Lori Logan, president of the Federal Reserve Bank of Dallas, said that it might take officials some time to know how the economy will respond to tariff and other policy changes, and thus to know how they should adjust interest rates.
Logan outlined various risks facing the economic outlook in a speech at an event held in WACO, Texas on Thursday.
Tariffs may push up prices – perhaps temporarily, but if inflation expectations rise, they may be more persistent. Fiscal policy or regulatory changes may stimulate demand, but economic uncertainties and market fluctuations may also lead to reduced consumer and business spending, thereby dragging down economic growth.
When speaking of the Federal Open Market Committee, which sets interest rates, Logan said, “Currently, the labor market remains strong, the inflation trend is gradually returning to the target level, and the risks to the Federal Open Market Committee’s target are roughly balanced. I think monetary policy is in good condition.”
She added, “It may take quite a long time to know whether the risk balance will shift in a certain direction.”
The Federal Reserve has kept interest rates unchanged at all three meetings so far this year and is expected to do so again during the officials’ meeting in June.
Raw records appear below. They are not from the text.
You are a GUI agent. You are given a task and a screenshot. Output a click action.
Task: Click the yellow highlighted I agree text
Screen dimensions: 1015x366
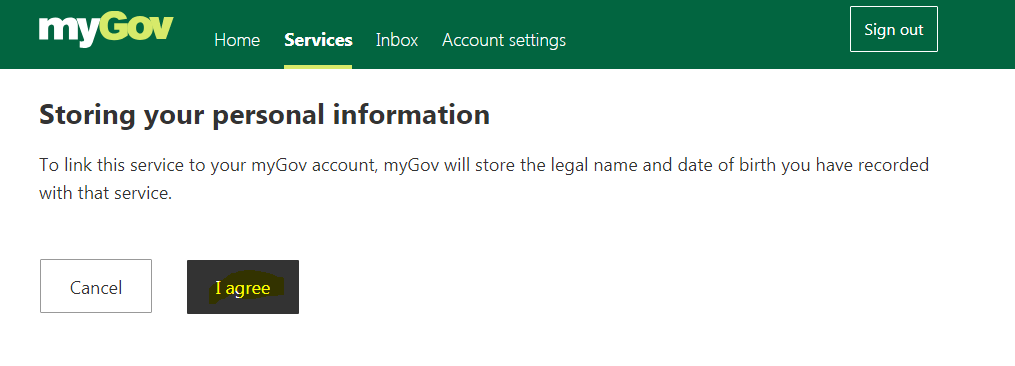[243, 288]
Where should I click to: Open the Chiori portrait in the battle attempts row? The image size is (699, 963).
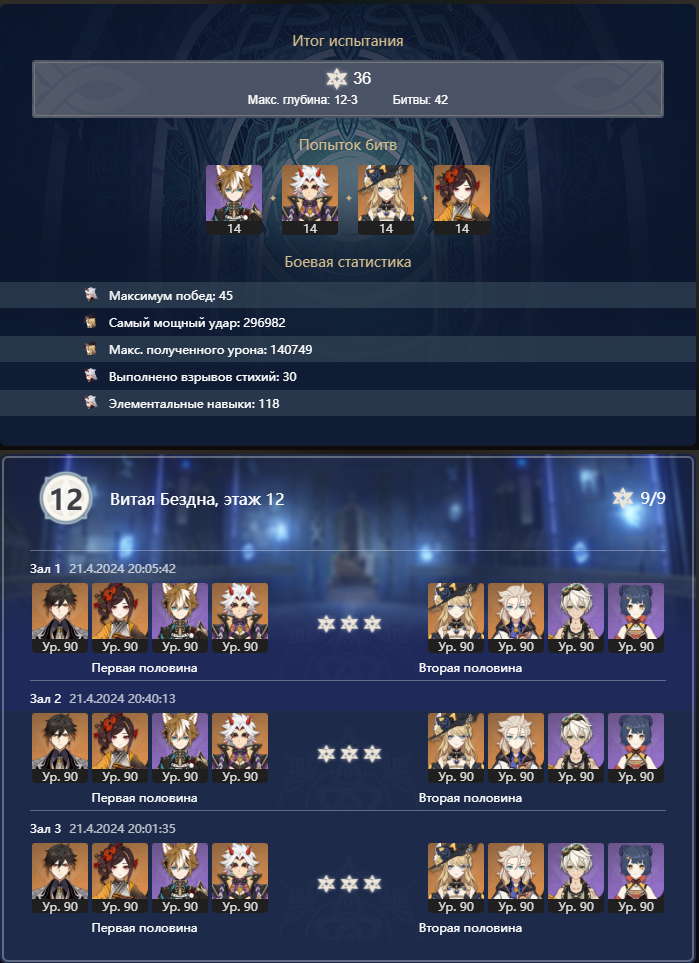462,200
The minutes of the policymakers’ meeting from May 6th to 7th show that officials generally believe that the intensification of economic uncertainty means they should be patient in adjusting borrowing costs.
Last month, when the Trump administration initially announced the imposition of higher-than-expected tariffs on US trading partners, Logan said that these tariffs might push up prices and the unemployment rate. As the Trump administration conducts trade negotiations with various countries, many tariffs have been suspended or temporarily reduced.
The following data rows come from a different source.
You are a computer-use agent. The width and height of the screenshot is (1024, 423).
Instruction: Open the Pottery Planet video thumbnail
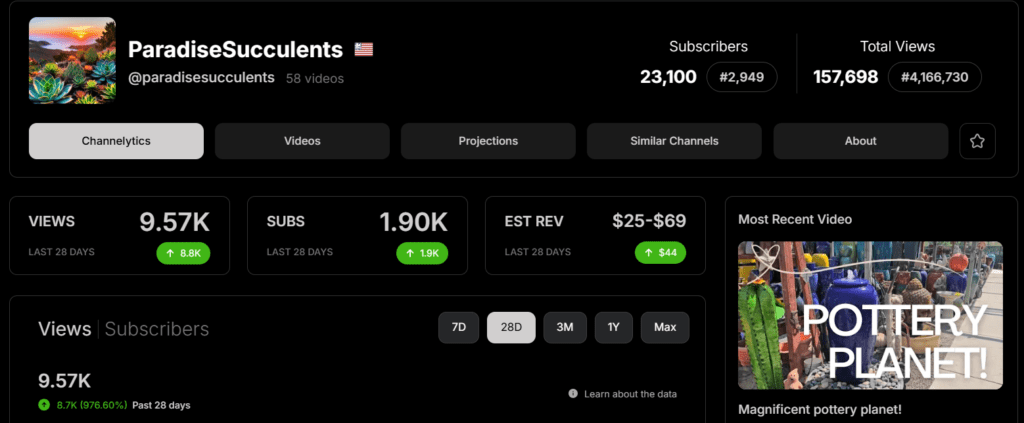[x=870, y=315]
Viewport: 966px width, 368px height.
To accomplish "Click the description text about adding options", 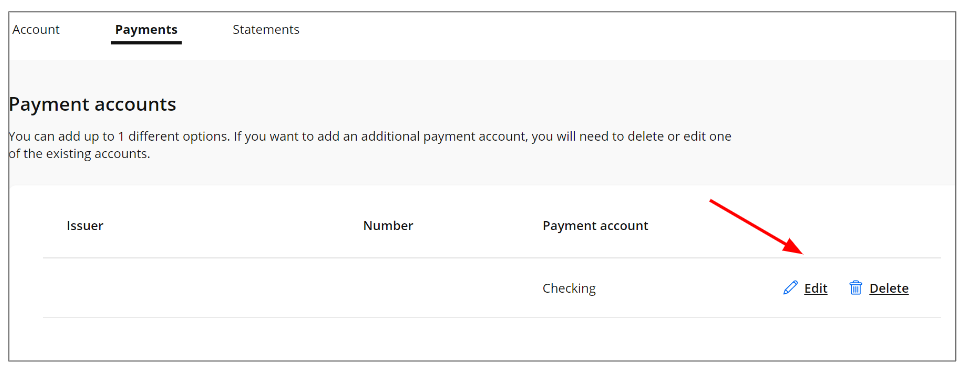I will tap(370, 145).
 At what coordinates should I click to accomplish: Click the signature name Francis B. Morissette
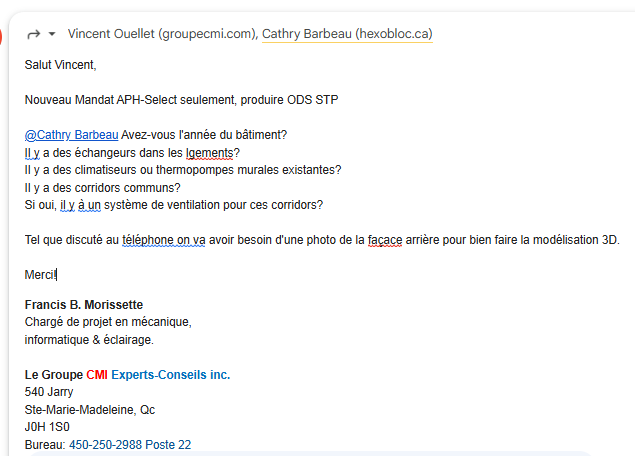pyautogui.click(x=84, y=305)
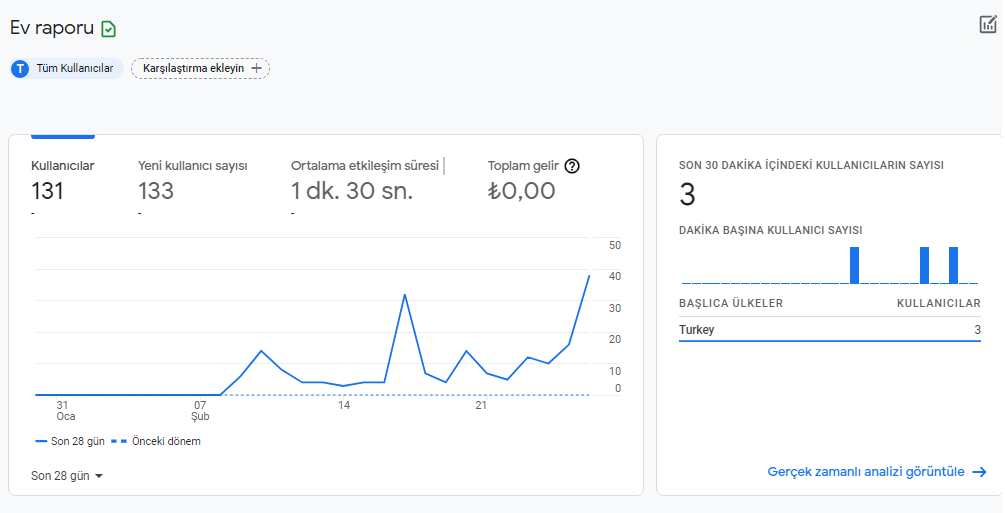Screen dimensions: 1005x513
Task: Click the Son 28 gün legend entry
Action: click(70, 441)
The latest easing of Sino-US relations has reignited consumers’ optimism. Data released earlier this week showed that consumer confidence rebounded this month after hitting a nearly five-year low in April. Meanwhile, the number of people continuing to claim unemployment benefits has climbed to its highest level since 2021, intensifying concerns that the unemployment rate may rise.
Fed officials expressed concerns that tariffs might put them in a difficult position, forcing them to choose between maintaining high interest rates to curb a new round of inflationary pressure and lowering rates to boost the weak economy.
Logan emphasized on Thursday that the current economic outlook is difficult to predict. She also issued a warning about the impact of rising inflation expectations.
She said, “If the expectation of rising inflation is deeply rooted, inflationary pressure may persist and the cost of reversing inflation will be very high.”
Logan also touched upon the issue of central bank independence, a topic that has recently resurfaced as Trump keeps pressuring the Federal Reserve and Chair Jerome Powell to lower interest rates.
“Research shows that when central banks are not affected by short-term political factors, they perform better in controlling inflation,” Logan said. This pattern has been clearly visible all over the world and even throughout history.